"The basis for our mutual security must move beyond Cold War doctrines," Bush said this afternoon. "Today we face growing threats from weapons of mass destruction and missiles in the hands of states for whom terror and blackmail are a way of life."
Senior administration officials who sat in on Bush's closed-door meeting with fellow NATO leaders in Brussels this week said a number of European allies expressed support for the controversial concept.
Differences Over Environmental, Defense Policy Remain
Seeking to reassure European leaders that sharp differences over environmental and defense policy would not hamper the future of U.S.-European leaders, Bush again stressed areas of agreement today as he has throughout the course of his five-nation trip.
"Today a new generation makes a new commitment: A Europe and an America bound in a great alliance of liberty — history's greatest force for peace and progress and human dignity," the president said. "Our progress is great, our goals are large and our differences, in comparison, are small."
But those differences have often taken center stage during the president's first visit to Europe since taking office.
After trying to persuade skeptical NATO leaders to back his missile-defense plans, the president was forced to confront differences over a major global warming treaty as he met Thursday with EU leaders in Gothenburg.
Although none of the EU nations have yet ratified the 1997 Kyoto Accord, Bush's rejection of the climate change agreement has been a source of tension.

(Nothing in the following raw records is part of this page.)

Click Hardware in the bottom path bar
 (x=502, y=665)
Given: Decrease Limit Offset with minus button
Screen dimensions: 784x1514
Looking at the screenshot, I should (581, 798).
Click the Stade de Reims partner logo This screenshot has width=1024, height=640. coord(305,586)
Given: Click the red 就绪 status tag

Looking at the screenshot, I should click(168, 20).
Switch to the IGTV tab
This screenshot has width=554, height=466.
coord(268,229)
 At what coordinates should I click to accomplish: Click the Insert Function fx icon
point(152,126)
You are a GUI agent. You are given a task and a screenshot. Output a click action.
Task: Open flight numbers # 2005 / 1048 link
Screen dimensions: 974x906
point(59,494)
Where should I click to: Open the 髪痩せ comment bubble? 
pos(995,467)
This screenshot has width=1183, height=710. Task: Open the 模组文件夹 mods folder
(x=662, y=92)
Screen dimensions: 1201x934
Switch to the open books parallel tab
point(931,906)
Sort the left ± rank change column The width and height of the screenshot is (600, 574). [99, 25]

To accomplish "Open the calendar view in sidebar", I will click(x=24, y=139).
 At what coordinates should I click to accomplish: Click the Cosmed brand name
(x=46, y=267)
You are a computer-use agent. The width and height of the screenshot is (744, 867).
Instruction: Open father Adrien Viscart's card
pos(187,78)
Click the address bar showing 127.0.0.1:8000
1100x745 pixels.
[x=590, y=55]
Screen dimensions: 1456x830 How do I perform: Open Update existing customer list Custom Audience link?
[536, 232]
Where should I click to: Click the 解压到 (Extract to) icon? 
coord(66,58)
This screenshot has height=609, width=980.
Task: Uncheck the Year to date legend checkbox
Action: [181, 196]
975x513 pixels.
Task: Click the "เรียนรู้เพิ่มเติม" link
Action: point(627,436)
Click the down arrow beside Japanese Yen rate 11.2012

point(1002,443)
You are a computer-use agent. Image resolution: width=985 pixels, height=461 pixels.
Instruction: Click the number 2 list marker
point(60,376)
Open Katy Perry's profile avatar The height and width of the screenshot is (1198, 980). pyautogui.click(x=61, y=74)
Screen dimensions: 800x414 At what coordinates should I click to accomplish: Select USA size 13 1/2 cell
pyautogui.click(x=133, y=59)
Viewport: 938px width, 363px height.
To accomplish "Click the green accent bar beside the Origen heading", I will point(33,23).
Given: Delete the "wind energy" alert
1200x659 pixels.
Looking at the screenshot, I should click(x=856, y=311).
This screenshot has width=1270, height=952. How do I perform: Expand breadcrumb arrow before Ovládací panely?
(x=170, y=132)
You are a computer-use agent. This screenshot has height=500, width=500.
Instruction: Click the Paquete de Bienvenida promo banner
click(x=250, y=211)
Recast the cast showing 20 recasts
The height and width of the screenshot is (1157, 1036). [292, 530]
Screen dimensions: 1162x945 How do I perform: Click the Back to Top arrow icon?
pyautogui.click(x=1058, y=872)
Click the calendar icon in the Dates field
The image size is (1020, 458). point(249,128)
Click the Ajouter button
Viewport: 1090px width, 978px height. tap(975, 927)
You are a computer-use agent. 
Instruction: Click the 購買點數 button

The president has argued the limits on greenhouse gas emissions called for in the protocol are unrealistic and unfair because they do not apply to developing countries.
Swedish Prime Minister Goran Persson said following the session that the EU and the United States had simply "agreed to disagree" on the matter.
"We share more than an alliance. We share a civilization," Bush said today. "These trans-Atlantic ties could not be severed by U-boats. They could not be cut by checkpoints and barbed wire … And they certainly will not be broken by commercial quarrels and political debates."